We belong to Diamond Resorts point system and have found them to be way less responsive than even RCI.  At least with RCI we could have taken our own vacation place on our own week.  With Diamond Resorts points, we have nowhere to even call home and have really gotten no exchanges even though their maintenance fee is now over $1500 a year for us.  I desperately want to sell this whole nightmare but don't even know how to begin.  Can anyone help us?  Thanks, Pam


----------



## csalter2 (Jul 20, 2009)

*Exchange/Sell*



Golden Moments said:


> We belong to Diamond Resorts point system and have found them to be way less responsive than even RCI.  At least with RCI we could have taken our own vacation place on our own week.  With Diamond Resorts points, we have nowhere to even call home and have really gotten no exchanges even though their maintenance fee is now over $1500 a year for us.  I desperately want to sell this whole nightmare but don't even know how to begin.  Can anyone help us?  Thanks, Pam



I am not sure why you are having a problem if you have points. Usually, it is pretty easy to see what is available with II if go through their reservation system online and put in the week you want and then various properties appear. I have stayed in many very nice properties using my DRI points. In fact this year alone I am staying at Marriott's Grand Vista in Orlando and Marriott's Beachplace Towers through II with my DRI points.
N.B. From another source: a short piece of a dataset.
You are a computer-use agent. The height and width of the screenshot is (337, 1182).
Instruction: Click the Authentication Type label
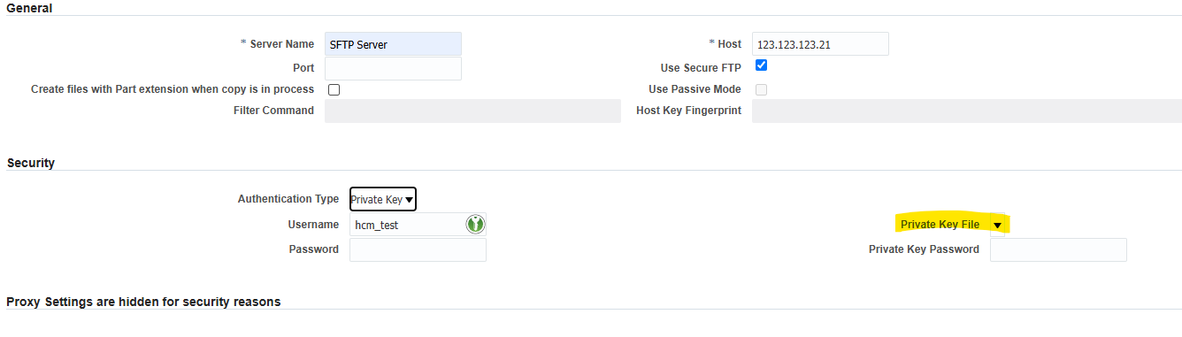coord(288,199)
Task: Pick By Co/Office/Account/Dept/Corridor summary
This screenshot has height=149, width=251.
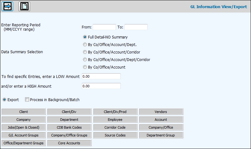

You should be able to just put in the week you would like to travel. You may find difficulty if if you wait until late during a prime week and not be able to find something. 

I don't know much about selling your points except in order to do so I understand that you must have entirely paid for them and DRI will buy them back from you for a fee. I don't believe the fee was high either. If not you can try to sell them or ebay or something but I don't think you will have a lot of luck at this time.


----------



## timeos2 (Jul 20, 2009)

*Not one to jump at*



Golden Moments said:


> We belong to Diamond Resorts point system and have found them to be way less responsive than even RCI.  At least with RCI we could have taken our own vacation place on our own week.  With Diamond Resorts points, we have nowhere to even call home and have really gotten no exchanges even though their maintenance fee is now over $1500 a year for us.  I desperately want to sell this whole nightmare but don't even know how to begin.  Can anyone help us?  Thanks, Pam



This seems to be the general feeling of those that have opted into the undeeded trust(s) while those that have held on to their deeded week(s) at Diamond resorts, with or without the voluntary participation in Club thus keeping a vote for operations and a true home resort, seem to be much more satisfied.  The fees and the games about ever changing resale rules makes the undeeded system a nightmare IMO.  Add in that 3000 points won't get you a lounge chair by a pool for a week and it is a horrible "deal".


----------